→ **PROBLEM REQUIREMENTS**: Transcribe the records verbatim, starting at their first line and continuing up to and including the line with "Non-discrimination Policy (158, 1051)".

→ **RECORDED DATA**:
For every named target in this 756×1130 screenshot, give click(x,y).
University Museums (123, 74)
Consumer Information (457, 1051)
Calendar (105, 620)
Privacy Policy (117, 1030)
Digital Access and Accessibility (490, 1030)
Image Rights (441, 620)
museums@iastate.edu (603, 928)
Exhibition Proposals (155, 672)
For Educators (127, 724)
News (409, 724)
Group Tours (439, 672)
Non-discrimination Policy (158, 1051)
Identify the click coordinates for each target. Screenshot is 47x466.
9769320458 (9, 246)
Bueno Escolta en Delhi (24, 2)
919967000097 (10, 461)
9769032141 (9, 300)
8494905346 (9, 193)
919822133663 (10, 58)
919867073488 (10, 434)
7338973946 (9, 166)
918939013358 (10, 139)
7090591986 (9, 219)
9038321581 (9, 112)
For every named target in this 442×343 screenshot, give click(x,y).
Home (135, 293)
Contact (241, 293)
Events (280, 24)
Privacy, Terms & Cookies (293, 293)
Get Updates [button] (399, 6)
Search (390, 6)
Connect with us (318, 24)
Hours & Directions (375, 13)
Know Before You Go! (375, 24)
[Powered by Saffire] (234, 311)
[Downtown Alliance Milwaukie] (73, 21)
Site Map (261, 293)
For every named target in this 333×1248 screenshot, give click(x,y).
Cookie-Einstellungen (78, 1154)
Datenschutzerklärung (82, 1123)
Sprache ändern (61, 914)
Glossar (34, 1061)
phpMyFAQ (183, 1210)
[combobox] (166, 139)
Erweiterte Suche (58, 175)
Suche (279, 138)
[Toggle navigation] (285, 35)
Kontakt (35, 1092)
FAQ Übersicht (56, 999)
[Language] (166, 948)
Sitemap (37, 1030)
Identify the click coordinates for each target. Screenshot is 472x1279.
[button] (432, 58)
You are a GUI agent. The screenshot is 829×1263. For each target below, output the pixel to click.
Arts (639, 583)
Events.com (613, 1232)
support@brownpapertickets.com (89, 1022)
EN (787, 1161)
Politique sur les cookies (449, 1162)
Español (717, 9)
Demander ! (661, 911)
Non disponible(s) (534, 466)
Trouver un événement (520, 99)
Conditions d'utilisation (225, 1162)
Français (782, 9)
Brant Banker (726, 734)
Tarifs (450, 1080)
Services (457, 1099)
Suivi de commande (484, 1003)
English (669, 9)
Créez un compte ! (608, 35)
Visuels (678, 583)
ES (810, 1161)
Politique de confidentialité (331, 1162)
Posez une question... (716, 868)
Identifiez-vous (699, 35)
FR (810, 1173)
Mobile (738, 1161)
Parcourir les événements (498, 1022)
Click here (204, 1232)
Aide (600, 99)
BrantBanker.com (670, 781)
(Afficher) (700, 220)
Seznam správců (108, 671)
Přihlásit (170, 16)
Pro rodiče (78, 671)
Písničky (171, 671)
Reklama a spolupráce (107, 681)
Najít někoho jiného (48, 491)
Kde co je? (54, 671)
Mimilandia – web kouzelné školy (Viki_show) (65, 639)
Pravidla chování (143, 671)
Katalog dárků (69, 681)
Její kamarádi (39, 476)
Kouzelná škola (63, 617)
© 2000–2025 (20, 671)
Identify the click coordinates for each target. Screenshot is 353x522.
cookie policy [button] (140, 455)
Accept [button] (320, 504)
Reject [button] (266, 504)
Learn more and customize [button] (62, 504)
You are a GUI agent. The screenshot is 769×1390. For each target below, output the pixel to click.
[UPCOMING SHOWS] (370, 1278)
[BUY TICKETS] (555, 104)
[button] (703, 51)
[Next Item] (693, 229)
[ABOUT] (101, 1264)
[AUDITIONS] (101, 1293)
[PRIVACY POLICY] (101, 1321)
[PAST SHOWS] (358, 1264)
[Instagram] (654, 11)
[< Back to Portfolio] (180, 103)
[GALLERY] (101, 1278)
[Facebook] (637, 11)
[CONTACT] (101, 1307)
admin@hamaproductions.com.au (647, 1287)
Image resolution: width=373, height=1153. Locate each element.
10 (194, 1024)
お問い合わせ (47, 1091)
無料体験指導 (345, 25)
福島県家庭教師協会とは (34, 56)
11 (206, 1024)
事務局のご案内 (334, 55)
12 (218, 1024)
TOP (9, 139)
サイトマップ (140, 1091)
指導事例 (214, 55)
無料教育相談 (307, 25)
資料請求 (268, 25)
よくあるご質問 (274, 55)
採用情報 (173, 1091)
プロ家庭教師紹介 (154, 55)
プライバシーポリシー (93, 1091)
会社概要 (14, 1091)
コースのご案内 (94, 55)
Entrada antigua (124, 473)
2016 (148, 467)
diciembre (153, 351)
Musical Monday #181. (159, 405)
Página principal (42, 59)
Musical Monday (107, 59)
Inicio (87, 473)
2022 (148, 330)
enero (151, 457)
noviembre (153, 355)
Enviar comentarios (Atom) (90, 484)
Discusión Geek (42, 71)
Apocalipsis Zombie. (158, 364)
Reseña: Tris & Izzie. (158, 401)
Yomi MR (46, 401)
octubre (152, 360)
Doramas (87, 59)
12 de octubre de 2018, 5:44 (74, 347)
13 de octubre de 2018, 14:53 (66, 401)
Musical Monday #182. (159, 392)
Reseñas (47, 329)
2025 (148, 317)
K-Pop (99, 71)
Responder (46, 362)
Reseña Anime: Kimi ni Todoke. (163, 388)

→ **RESULT**:
For every named target in this 756×1130 screenshot, give click(x,y).
University Museums (123, 74)
Consumer Information (457, 1051)
Calendar (105, 620)
Privacy Policy (117, 1030)
Digital Access and Accessibility (490, 1030)
Image Rights (441, 620)
museums@iastate.edu (603, 928)
Exhibition Proposals (155, 672)
For Educators (127, 724)
News (409, 724)
Group Tours (439, 672)
Non-discrimination Policy (158, 1051)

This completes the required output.